Variation in the molecular weight of Photobacterium damselae subsp. piscicida antigens when cultured under different conditions in vitro

Abstract

The antigenicity of Photobacterium damselae (Ph. d.) subsp. piscicida, cultured in four different growth media [tryptone soya broth (TSB), glucose-rich medium (GRM), iron-depleted TSB (TSB + IR(-)), and iron-depleted GRM (GRM + IR(-))] was compared by enzyme-linked immunosorbent assay (ELISA) and Western blot analysis using sera obtained from sea bass (Dicentrarchus labrax) raised against live or heat-killed Ph. d. subsp. piscicida. The antigenic expression of Ph. d. subsp. piscicida was found to differ depending on the culture medium used. A significantly higher antibody response was obtained with iron-depleted bacteria by ELISA compared with non-iron depleted bacteria obtained from the sera of sea bass raised against live Ph. d. subsp. piscicida. The sera from sea bass raised against live bacteria showed a band at 22 kDa in bacteria cultured in TSB + IR(-) or GRM+ IR(-) when bacteria that had been freshly isolated from fish were used for the screening, while bands at 24 and 47 kDa were observed with bacteria cultured in TSB or GRM. When bacteria were passaged several times on tryptic soya agar prior to culturing in the four different media, only bands at 24 and 47 kDa were recognized, regardless of the medium used to culture the bacteria.

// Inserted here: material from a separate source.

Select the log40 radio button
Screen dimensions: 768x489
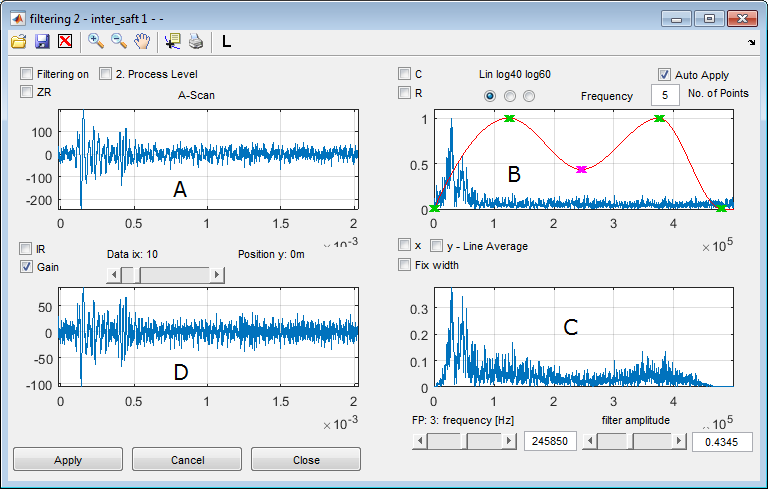point(510,96)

It would appear that the molecular weight of Ph. d. subsp. piscicida antigens change in the presence of iron restriction, and sera from sea bass infected with live bacteria are able to detect epitopes on the antigens after this shift in molecular weight.

Fig. 1

Western blot analysis of sea bass antisera (raised against live Photobacterium damselae (Ph. d.) subsp. piscicida I752) with Ph. d. subsp. piscicida whole cells (I752) grown under different culture conditions. Ph. d. subsp. piscicida used in A~E were recently isolated and cultured in (1) TSB+IR^-, (2) TSB, (3) GRM+IR^-, and (4) GRM. Bacteria in F~H were passaged several times in artificial medium before culturing in the four conditions. Each gel represents the analysis of antisera from an individual fish sampled 3 weeks post-injection. The same antiserum was used in A and F.